[Excerpt to read]

During visit 2, participants first completed an instruction checklist followed by separate mood and motivation questionnaires (for details, see the Psychological Questionnaires section). After this, participants completed a TTE test. For the TTE test, subjects were positioned on the cycle ergometer (set to hyperbolic mode) and instructed to remain in the saddle at all times. The TTE test commenced with a 3-min warm-up at 40% of the participants PPO. After 3 min, the power output was automatically increased to a power output corresponding to 80% PPO. Cadence was freely chosen between 60 and 100 rpm and was recorded every minute during the task. RPE was also recorded at 1-min intervals using the CR10 scale along with HR (for details, see the Additional Physiological Measures section). Bipolar single differential surface EMG was recorded from the corrugator supercilii throughout (for details, see the Perceptual and Psychophysiological Measures of Effort section). Time to exhaustion was defined as the time accrued from the onset of the 80% PPO until the point at which cadence had fallen below 60 rpm for five consecutive seconds. No verbal encouragement was provided at any point during the TTE test so as to eliminate the superimposition of any extraneous verbal statements. A fan was placed approximately 60 cm in front of the cycle ergometer. Participants were provided with the option of being tested with or without the use of the fan and completed the subsequent TTE test under identical conditions. To avoid bias from mimicry and audience effects on facial EMG measurements, the experimenter stood behind participants at all times (41). Three minutes after exhaustion, participants provided a blood sample for lactate concentration analysis (for details, see the Additional Physiological Measures section). Random allocation took place at this point (www.randomization.com), with participants allocated to the self-talk group carrying out a two-stage intervention over the ensuing 2 wk (for more details, see Motivational Self-talk Intervention section), whereas participants allocated to the control group received no intervention. Both groups were instructed to continue with their usual aerobic exercise regimen during this 2-wk period.
All testing procedures carried out during visit 2 were replicated during visit 3; participants in the self-talk group were reminded to make use of their four self-talk statements during the TTE test. At the end of visit 3, all participants completed a manipulation check questionnaire (for details, see the Manipulation Checks section) and remained naive to their cycling times during visits 2 and 3 until the debriefing that followed the manipulation checks.
Visits 1 and 2 were separated by a minimum of 72 h, whereas visits 2 and 3 were punctuated by a minimum of 14 d, during which the motivational self-talk intervention (self-talk group) or usual exercise without the self-talk intervention (control group) took place. All participants visited the laboratory at a similar time of day for each of their visits. As instructed before each visit, participants maintained similar dietary patterns during the preceding 24 h while consuming an amount of water equivalent to least 35 mL·kg−1 body weight and attaining at least 7 h of sleep the night before. Participants also avoided any heavy exercise in the 24 h before testing and refrained from the consumption of caffeine and nicotine in the 3-h period leading up to each test. Finally, participants voided before each test and performed during all visits in similar clothing.
Motivational self-talk intervention
Analogous to Thelwell and Greenlees (43), the motivational self-talk intervention was administered in two stages and involved the use of a workbook. Stage 1 occurred after the first TTE test (pretest) and comprised of a 30-min introduction to self-talk along with the identification and development of four motivational self-talk statements. Stage 2 consisted of the practical use of these statements during their customary aerobic exercise sessions throughout the 2-wk intervention. This format was used to facilitate the personalized and practiced use of each statement.

[Given data]

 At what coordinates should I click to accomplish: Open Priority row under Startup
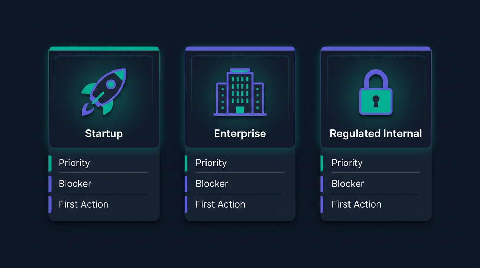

[Request 1] Summarize the time-to-exhaustion study excerpt in three sentences.
[Request 2] From the time-to-exhaustion study excerpt, list every measure recorded while the TTE test itself was underway, leaving out anything taken after exhaustion.
[Request 3] Extend the time-to-exhaustion study excerpt past the end of its last sentence, in the same style.

[Result 1] During visit 2, participants completed questionnaires and then a time-to-exhaustion cycling test at 80% of peak power output. The test ended when cadence stayed below 60 rpm for five consecutive seconds, and cadence, RPE, HR and corrugator supercilii EMG were recorded while it ran. Participants were then randomly allocated to a self-talk group, which followed a two-stage motivational self-talk intervention over 2 weeks, or to a control group with no intervention; visit 3 repeated the visit 2 procedures under standardized pre-test conditions.

[Result 2]
- Cadence
- RPE, using the CR10 scale
- HR
- Bipolar single differential surface EMG from the corrugator supercilii

[Result 3]
During stage 1, participants were introduced to the concept of self-talk and provided with a workbook in which they highlighted any self-talk statements that they had used in the preceding TTE test. From this pool of self-statements, participants identified up to five that were deemed to be motivational and compared them to a set of 12 prelisted motivational statements (e.g., “drive forward” and “you’re doing well”) generated from the existent self-talk literature. From these two lists, participants were requested to select four statements that would optimize their performance during a TTE test identical with the one previously carried out. It was instructed that two of these statements should be relevant to the early–mid stage of such test (e.g., “feeling good”), with the remaining two being more applicable to the last stage of the test near exhaustion (e.g., “push through this”). This approach was chosen so as to identify the contextual influence of verbal statements (27) on specific stages of the TTE test.
Stage 2 was a familiarization phase in which participants were instructed to continue with their own training while using their selected statements, during a minimum of three aerobic exercise sessions over the 2-wk period. After each aerobic exercise session, participants completed a workbook protocol to assist them in assessing the use and efficacy of each of their four chosen statements during the session. Effective statements were noted and used in the subsequent aerobic exercise sessions, whereas ineffective statements were either rephrased or replaced with a more suitable statement (as deemed by the participants). This process was designed to ensure that participants were comfortable using their four motivational self-statements when they performed the second TTE test (posttest).
Manipulation checks
After the second TTE test (posttest), each participant completed a questionnaire-based manipulation check. For both groups, this manipulation check assessed adherence to their respective manipulation instructions on an 11-point Likert-type scale (0 = not at all, 10 = greatly). The remainder of the manipulation check questionnaire was specific to each group. The manipulation check for the self-talk group was designed to measure the extent of self-talk usage during the TTE test. The manipulation check for the control group was designed to disclose any use of self-talk during the TTE test. If participants in the control group used some form of self-talk, space was allocated to reveal each statement used along with its extent of use, measured on an 11-point Likert-type scale (0 = rarely, 10 = very often). For the self-talk group, space was allocated to highlight each motivational self-talk statement that they had used during the TTE test, both designated and undesignated. Again the extent of use for each statement was also indicated.
Perceptual and psychophysiological measures of effort
RPE was measured using the 11-point CR10 scale developed by Borg (6). Low (0.5 = very, very light) and high (10 = maximal) anchors were established using standard procedures (36). Participants were also free to rate a value higher than 10 if they perceived their state of effort as higher than any previous maximal effort experienced. Standardized instructions for perceived exertion were provided to all participants before each test, with the emphasis that each rating should be based on the effort required to perform the TTE test as opposed to any leg muscle pain occurring during high-intensity cycling exercise.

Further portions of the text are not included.